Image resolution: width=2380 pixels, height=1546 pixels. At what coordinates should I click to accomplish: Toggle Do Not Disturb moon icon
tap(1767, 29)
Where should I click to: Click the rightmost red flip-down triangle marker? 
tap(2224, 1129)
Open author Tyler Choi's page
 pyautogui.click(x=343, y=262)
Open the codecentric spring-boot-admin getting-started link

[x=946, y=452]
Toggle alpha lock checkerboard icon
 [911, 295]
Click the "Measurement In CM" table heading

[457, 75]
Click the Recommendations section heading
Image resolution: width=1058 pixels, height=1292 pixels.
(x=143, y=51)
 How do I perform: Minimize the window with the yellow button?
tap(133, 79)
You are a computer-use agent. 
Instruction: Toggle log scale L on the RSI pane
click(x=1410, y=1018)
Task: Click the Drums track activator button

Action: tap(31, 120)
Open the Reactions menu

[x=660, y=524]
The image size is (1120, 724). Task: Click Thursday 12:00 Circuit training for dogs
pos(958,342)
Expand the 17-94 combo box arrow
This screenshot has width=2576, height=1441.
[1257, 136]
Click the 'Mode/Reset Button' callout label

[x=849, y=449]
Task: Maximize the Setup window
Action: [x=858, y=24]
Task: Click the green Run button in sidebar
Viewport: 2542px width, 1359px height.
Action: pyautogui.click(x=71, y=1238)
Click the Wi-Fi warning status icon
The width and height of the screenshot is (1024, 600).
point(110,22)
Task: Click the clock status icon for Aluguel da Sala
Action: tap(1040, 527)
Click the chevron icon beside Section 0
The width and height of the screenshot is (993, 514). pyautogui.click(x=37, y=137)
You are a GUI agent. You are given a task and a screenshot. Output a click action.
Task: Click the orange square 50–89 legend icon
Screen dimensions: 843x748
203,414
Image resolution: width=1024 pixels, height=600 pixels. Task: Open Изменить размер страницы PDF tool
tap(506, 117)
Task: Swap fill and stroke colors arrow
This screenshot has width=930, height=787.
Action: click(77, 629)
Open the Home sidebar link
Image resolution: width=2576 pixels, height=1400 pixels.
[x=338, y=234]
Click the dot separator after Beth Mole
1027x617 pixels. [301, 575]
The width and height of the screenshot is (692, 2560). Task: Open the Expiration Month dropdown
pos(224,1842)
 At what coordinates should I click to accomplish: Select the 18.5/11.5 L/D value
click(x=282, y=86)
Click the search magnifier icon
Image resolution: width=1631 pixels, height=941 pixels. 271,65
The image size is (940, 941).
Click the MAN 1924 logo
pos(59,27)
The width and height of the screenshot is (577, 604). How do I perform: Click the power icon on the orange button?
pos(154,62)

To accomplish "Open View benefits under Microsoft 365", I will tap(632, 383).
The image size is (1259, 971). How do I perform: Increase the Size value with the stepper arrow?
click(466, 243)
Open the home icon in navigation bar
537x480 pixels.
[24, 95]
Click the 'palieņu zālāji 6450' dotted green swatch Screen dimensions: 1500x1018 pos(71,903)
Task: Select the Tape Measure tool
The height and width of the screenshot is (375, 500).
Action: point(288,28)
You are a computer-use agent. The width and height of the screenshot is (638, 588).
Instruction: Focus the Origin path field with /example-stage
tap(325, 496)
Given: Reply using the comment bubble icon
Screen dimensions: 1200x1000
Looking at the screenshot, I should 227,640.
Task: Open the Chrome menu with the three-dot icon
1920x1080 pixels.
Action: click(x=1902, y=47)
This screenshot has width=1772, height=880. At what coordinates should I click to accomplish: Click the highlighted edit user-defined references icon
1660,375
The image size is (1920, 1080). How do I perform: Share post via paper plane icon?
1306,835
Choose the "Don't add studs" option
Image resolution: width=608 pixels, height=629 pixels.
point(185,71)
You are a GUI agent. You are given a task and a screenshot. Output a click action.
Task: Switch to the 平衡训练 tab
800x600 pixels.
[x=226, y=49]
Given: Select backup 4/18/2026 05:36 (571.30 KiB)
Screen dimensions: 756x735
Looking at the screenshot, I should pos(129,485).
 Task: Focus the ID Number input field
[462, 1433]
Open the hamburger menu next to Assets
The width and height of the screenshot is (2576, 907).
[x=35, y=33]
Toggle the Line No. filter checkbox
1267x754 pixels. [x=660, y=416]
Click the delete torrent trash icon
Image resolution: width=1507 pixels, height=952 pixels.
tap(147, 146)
....................
WRITTEN PROBLEM >>
Lay out the listing above as a Markdown table with the columns Number and Record line. Put each line of the listing in its own row in its original order, and leave out the blank lines.

SOLVED PROBLEM >>
| Number | Record line |
|---|---|
| 1 | Image resolution: width=2380 pixels, height=1546 pixels. At what coordinates should I click to accomplish: Toggle Do Not Disturb moon icon |
| 2 | tap(1767, 29) |
| 3 | Where should I click to: Click the rightmost red flip-down triangle marker?  |
| 4 | tap(2224, 1129) |
| 5 | Open author Tyler Choi's page |
| 6 |  pyautogui.click(x=343, y=262) |
| 7 | Open the codecentric spring-boot-admin getting-started link |
| 8 | [x=946, y=452] |
| 9 | Toggle alpha lock checkerboard icon |
| 10 |  [911, 295] |
| 11 | Click the "Measurement In CM" table heading |
| 12 | [457, 75] |
| 13 | Click the Recommendations section heading |
| 14 | Image resolution: width=1058 pixels, height=1292 pixels. |
| 15 | (x=143, y=51) |
| 16 |  How do I perform: Minimize the window with the yellow button? |
| 17 | tap(133, 79) |
| 18 | You are a computer-use agent.  |
| 19 | Instruction: Toggle log scale L on the RSI pane |
| 20 | click(x=1410, y=1018) |
| 21 | Task: Click the Drums track activator button |
| 22 | Action: tap(31, 120) |
| 23 | Open the Reactions menu |
| 24 | [x=660, y=524] |
| 25 | The image size is (1120, 724). Task: Click Thursday 12:00 Circuit training for dogs |
| 26 | pos(958,342) |
| 27 | Expand the 17-94 combo box arrow |
| 28 | This screenshot has width=2576, height=1441. |
| 29 | [1257, 136] |
| 30 | Click the 'Mode/Reset Button' callout label |
| 31 | [x=849, y=449] |
| 32 | Task: Maximize the Setup window |
| 33 | Action: [x=858, y=24] |
| 34 | Task: Click the green Run button in sidebar |
| 35 | Viewport: 2542px width, 1359px height. |
| 36 | Action: pyautogui.click(x=71, y=1238) |
| 37 | Click the Wi-Fi warning status icon |
| 38 | The width and height of the screenshot is (1024, 600). |
| 39 | point(110,22) |
| 40 | Task: Click the clock status icon for Aluguel da Sala |
| 41 | Action: tap(1040, 527) |
| 42 | Click the chevron icon beside Section 0 |
| 43 | The width and height of the screenshot is (993, 514). pyautogui.click(x=37, y=137) |
| 44 | You are a GUI agent. You are given a task and a screenshot. Output a click action. |
| 45 | Task: Click the orange square 50–89 legend icon |
| 46 | Screen dimensions: 843x748 |
| 47 | 203,414 |
| 48 | Image resolution: width=1024 pixels, height=600 pixels. Task: Open Изменить размер страницы PDF tool |
| 49 | tap(506, 117) |
| 50 | Task: Swap fill and stroke colors arrow |
| 51 | This screenshot has width=930, height=787. |
| 52 | Action: click(77, 629) |
| 53 | Open the Home sidebar link |
| 54 | Image resolution: width=2576 pixels, height=1400 pixels. |
| 55 | [x=338, y=234] |
| 56 | Click the dot separator after Beth Mole |
| 57 | 1027x617 pixels. [301, 575] |
| 58 | The width and height of the screenshot is (692, 2560). Task: Open the Expiration Month dropdown |
| 59 | pos(224,1842) |
| 60 |  At what coordinates should I click to accomplish: Select the 18.5/11.5 L/D value |
| 61 | click(x=282, y=86) |
| 62 | Click the search magnifier icon |
| 63 | Image resolution: width=1631 pixels, height=941 pixels. 271,65 |
| 64 | The image size is (940, 941). |
| 65 | Click the MAN 1924 logo |
| 66 | pos(59,27) |
| 67 | The width and height of the screenshot is (577, 604). How do I perform: Click the power icon on the orange button? |
| 68 | pos(154,62) |
| 69 | To accomplish "Open View benefits under Microsoft 365", I will tap(632, 383). |
| 70 | The image size is (1259, 971). How do I perform: Increase the Size value with the stepper arrow? |
| 71 | click(466, 243) |
| 72 | Open the home icon in navigation bar |
| 73 | 537x480 pixels. |
| 74 | [24, 95] |
| 75 | Click the 'palieņu zālāji 6450' dotted green swatch Screen dimensions: 1500x1018 pos(71,903) |
| 76 | Task: Select the Tape Measure tool |
| 77 | The height and width of the screenshot is (375, 500). |
| 78 | Action: point(288,28) |
| 79 | You are a computer-use agent. The width and height of the screenshot is (638, 588). |
| 80 | Instruction: Focus the Origin path field with /example-stage |
| 81 | tap(325, 496) |
| 82 | Given: Reply using the comment bubble icon |
| 83 | Screen dimensions: 1200x1000 |
| 84 | Looking at the screenshot, I should 227,640. |
| 85 | Task: Open the Chrome menu with the three-dot icon |
| 86 | 1920x1080 pixels. |
| 87 | Action: click(x=1902, y=47) |
| 88 | This screenshot has width=1772, height=880. At what coordinates should I click to accomplish: Click the highlighted edit user-defined references icon |
| 89 | 1660,375 |
| 90 | The image size is (1920, 1080). How do I perform: Share post via paper plane icon? |
| 91 | 1306,835 |
| 92 | Choose the "Don't add studs" option |
| 93 | Image resolution: width=608 pixels, height=629 pixels. |
| 94 | point(185,71) |
| 95 | You are a GUI agent. You are given a task and a screenshot. Output a click action. |
| 96 | Task: Switch to the 平衡训练 tab |
| 97 | 800x600 pixels. |
| 98 | [x=226, y=49] |
| 99 | Given: Select backup 4/18/2026 05:36 (571.30 KiB) |
| 100 | Screen dimensions: 756x735 |
| 101 | Looking at the screenshot, I should pos(129,485). |
| 102 |  Task: Focus the ID Number input field |
| 103 | [462, 1433] |
| 104 | Open the hamburger menu next to Assets |
| 105 | The width and height of the screenshot is (2576, 907). |
| 106 | [x=35, y=33] |
| 107 | Toggle the Line No. filter checkbox |
| 108 | 1267x754 pixels. [x=660, y=416] |
| 109 | Click the delete torrent trash icon |
| 110 | Image resolution: width=1507 pixels, height=952 pixels. |
| 111 | tap(147, 146) |